She tries not to think of all the women with whom Helena might have lain. She has heard enough stories of traveling knights. For a moment of unbecoming vanity, she fears Helena’s reaction, but if anything, the fervor in Helena’s expression increases when the veil falls away Myka self-consciously runs a hand through her cropped locks. “I will not stop you,” she says simply, and there is trepidation in her tone even though she is the one who reaches for Helena again.

“I will.” Helena’s hands, worn from years of swordfight, cover her own in warm tenderness. “Years ago, I would not have hesitated,” she admits ruefully. “But I will not blemish your soul or your vows. You are destined for celestial Jerusalem.” She glances down at their linked hands. “This is already more than I ever could ask for.”

And the night is theirs.

Their bodies are past the carelessness of youth, marked by scars and age, but still they fall into each other effortlessly. Helena keeps her word where Myka cannot trust herself to do so. Her kisses are reverent, and Myka feels the calluses on her palms when Helena’s arms wrap around her waist. It is enough to hold her, and to be held by her.

Myka marvels at the sudden youth of her blood that pushes through her veins, and at the way her body so easily fits against another without pudency. She has never been so wide awake and everything she is trembles before the beatific smile on Helena’s lips when she pillows her head on Myka’s chest, her breaths matching Myka’s heartbeat.

Claudius’ eyes are still without judgment in the morning.

They leave after the prima.

“You cannot ever come back,” Myka says as they stand at the gate, even as her eyes are pleading with Helena not to leave her. Their kisses still burn on her skin beneath the heavy habit.

“As you wish,” Helena promises, and the set to her jaw makes it clear that she will do anything to return. Claudius and the other riders are already seated on their horses, cross banners catching in the light wind.

And Helena kneels and bends over Myka’s hand to kiss it in formal goodbye, but instead to the back of it, she presses the kiss to her palm.
For the briefest of moments, Myka’s fingertips curl against hers.

“Ride with God’s blessing,” Myka decrees when Helena stands, and her eyes are clear. “With my blessing,” she adds softly before she steps back and she hopes she will never forget the serenity in Helena’s gaze that echoes her wish.

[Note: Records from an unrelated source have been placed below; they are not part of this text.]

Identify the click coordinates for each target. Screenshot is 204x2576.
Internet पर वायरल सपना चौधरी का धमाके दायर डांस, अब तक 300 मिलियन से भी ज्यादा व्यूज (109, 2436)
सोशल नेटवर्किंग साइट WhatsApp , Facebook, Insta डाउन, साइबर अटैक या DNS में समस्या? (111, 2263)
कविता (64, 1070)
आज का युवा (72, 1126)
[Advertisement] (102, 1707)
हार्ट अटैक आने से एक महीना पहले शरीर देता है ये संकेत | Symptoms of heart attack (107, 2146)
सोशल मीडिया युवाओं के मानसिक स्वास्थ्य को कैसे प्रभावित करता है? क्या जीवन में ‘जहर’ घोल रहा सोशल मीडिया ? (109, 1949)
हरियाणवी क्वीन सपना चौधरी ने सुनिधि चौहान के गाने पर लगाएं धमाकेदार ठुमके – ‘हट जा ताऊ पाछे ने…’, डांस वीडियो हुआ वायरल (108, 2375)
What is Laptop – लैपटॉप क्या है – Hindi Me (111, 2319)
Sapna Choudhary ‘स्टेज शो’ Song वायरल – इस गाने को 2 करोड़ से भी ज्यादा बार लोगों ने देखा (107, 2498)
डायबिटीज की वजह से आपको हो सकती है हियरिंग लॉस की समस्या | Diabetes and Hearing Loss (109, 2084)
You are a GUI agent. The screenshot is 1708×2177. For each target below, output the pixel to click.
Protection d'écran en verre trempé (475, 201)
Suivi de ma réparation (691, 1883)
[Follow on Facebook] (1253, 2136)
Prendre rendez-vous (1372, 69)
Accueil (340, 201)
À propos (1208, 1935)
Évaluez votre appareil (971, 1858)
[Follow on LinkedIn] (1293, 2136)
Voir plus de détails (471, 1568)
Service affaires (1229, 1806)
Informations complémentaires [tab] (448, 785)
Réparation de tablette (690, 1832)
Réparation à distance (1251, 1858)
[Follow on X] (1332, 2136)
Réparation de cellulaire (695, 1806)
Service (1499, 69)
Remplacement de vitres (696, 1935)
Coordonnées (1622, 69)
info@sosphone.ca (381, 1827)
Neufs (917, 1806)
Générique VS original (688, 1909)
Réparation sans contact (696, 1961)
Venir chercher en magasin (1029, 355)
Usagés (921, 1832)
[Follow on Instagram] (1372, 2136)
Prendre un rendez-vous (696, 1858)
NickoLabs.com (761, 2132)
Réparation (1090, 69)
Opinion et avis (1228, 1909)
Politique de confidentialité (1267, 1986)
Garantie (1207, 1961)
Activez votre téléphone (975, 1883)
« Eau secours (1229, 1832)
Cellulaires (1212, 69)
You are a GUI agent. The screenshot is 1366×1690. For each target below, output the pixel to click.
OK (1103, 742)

They gallop away without turning around.

When Myka returns to the tower window, they are but dots in thedistance, the banners blowing above their heads.



Similis factus sum pellicano solitudinis ; factus sum sicut nycticorax in domicilio.
Vigilavi, et factus sum sicut passer solitarius in tecto.

(Ps 102:7-8)

Three summers have passed, and a fourth.

She does not graze the horizon with her eyes in impatience this time. She ascends and descends the stairs slower; a bad fall two winters ago has made her cautious. She knows that Jerusalem remains lost and that the quest is over once more. As an abbess, she hears more of the world outside. She has heard of Egypt, and she wonders whether Lady Helena has once more negotiated with the Moors, crossing deserts as vast as the sea, with her gauntlet gleaming underneath a scorching sun, Claudius at her side.

It is a place Myka could never take. She should not ask herself whether Helena thinks of her, thinks of her as she rides into battle under a different sun, on a soil Myka will never step upon.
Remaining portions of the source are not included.